The project layout we will grow into. Create it now; most of the files are empty. We'll populate them as we go.
agent-harness/
├── pyproject.toml
├── README.md
├── src/
│ └── harness/
│ ├── __init__.py
│ ├── agent.py # the loop (Chapter 2)
│ ├── messages.py # typed transcripts (Chapter 3)
│ ├── providers/ # provider adapters (Chapter 3)
│ │ ├── __init__.py
│ │ ├── base.py # the Provider protocol
│ │ └── mock.py # in-memory fake
│ ├── tools/ # tool protocol + registry (Chapters 4-5)
│ │ └── __init__.py
│ └── context/ # accounting + compaction (Chapters 7-11)
│ └── __init__.py
├── tests/
│ └── __init__.py
└── examples/
One file worth writing this early. A smoke test that proves the package imports and the Python version is what we need.
# tests/test_smoke.py
import sys
import harness
def test_python_version() -> None:
assert sys.version_info >= (3, 11), "This book assumes Python 3.11+"
def test_package_imports() -> None:
assert harness is not None
Run it:
uv run pytest tests/test_smoke.py -q
You should see two passing tests. If you don't, fix the import path before going further. Every chapter in this book assumes uv run pytest runs clean at the start. Broken tests accumulate badly.
Commit:
git init
git add .
git commit -m "ch01: project skeleton"
git tag ch01-skeleton
That tag will matter in Chapter 2, when we want to show you exactly what changed. Every chapter ends with one tag of this shape.
1.8 Try It Yourself
- Map three systems. Pick three agent-shaped systems you've used — ChatGPT, Claude Code, Cursor, a customer support chatbot, whatever. For each, place it on the four axes from Section 1.2. Where is it high-autonomy? Where is its state? How many tools? What's its context strategy, as far as you can tell from the outside? Write it down. This is the last time in the book I'll ask you to think without writing code, but it's worth doing before Chapter 2.

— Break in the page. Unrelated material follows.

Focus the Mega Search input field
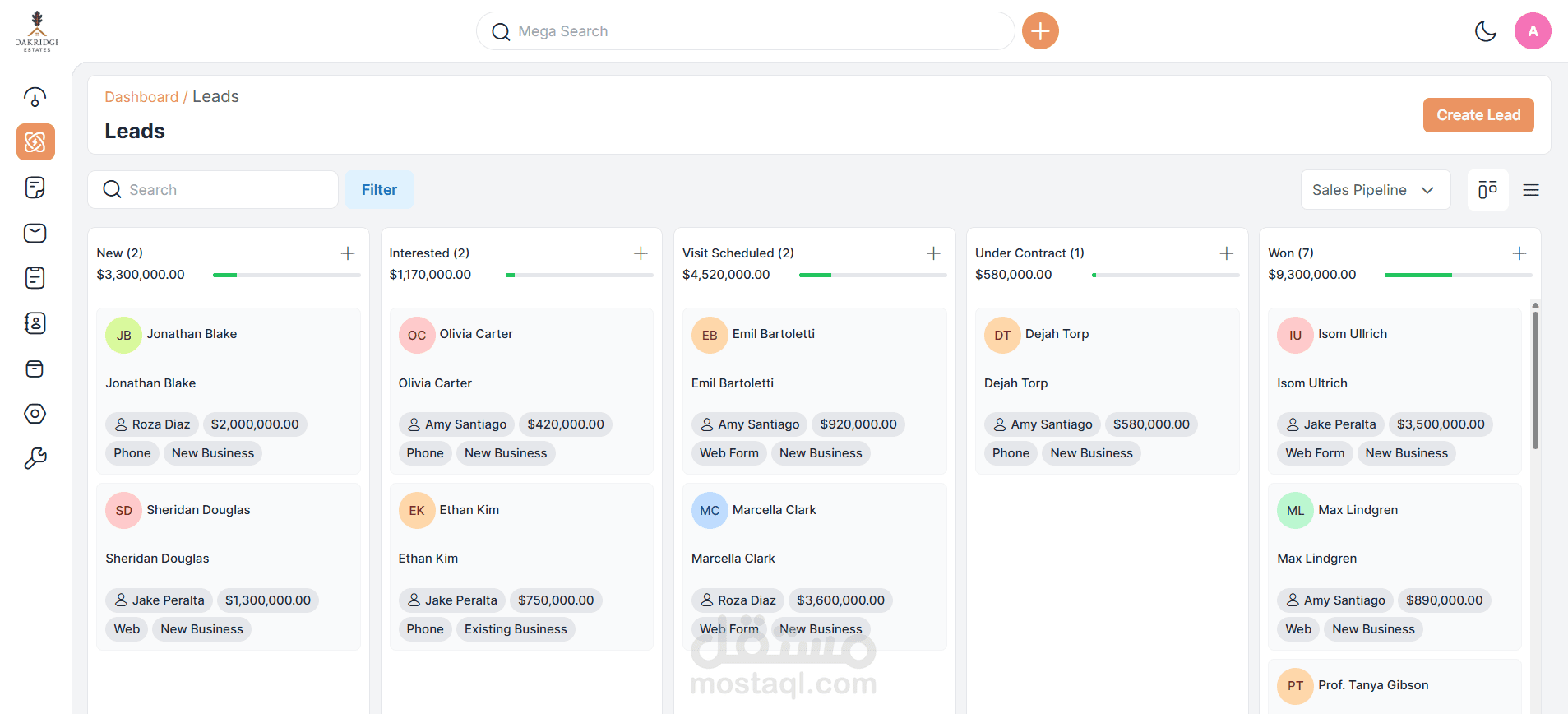 (x=744, y=31)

- Workflow or agent? Take a task you or your team is about to automate. Apply the four-question diagnostic from Section 1.3. Where does the task land? If the honest answer is "workflow, actually," notice that and consider whether you still want to read this book. (You probably do — harness patterns show up in workflow design too — but the goal framing changes.)
- Read one harness's core loop. Open the source of one of the harnesses we surveyed —
smolagents/agents.pyis a good starting point at ~1,000 lines, andmini-swe-agent/src/minisweagent/agent.pyis even shorter at ~100 lines. Read the main loop. Find the three moments where the loop decides: to call a tool, to stop, to produce final output. Don't try to understand everything; just find those three moments. You will write your own versions in the next few chapters, and it helps to have seen real examples first.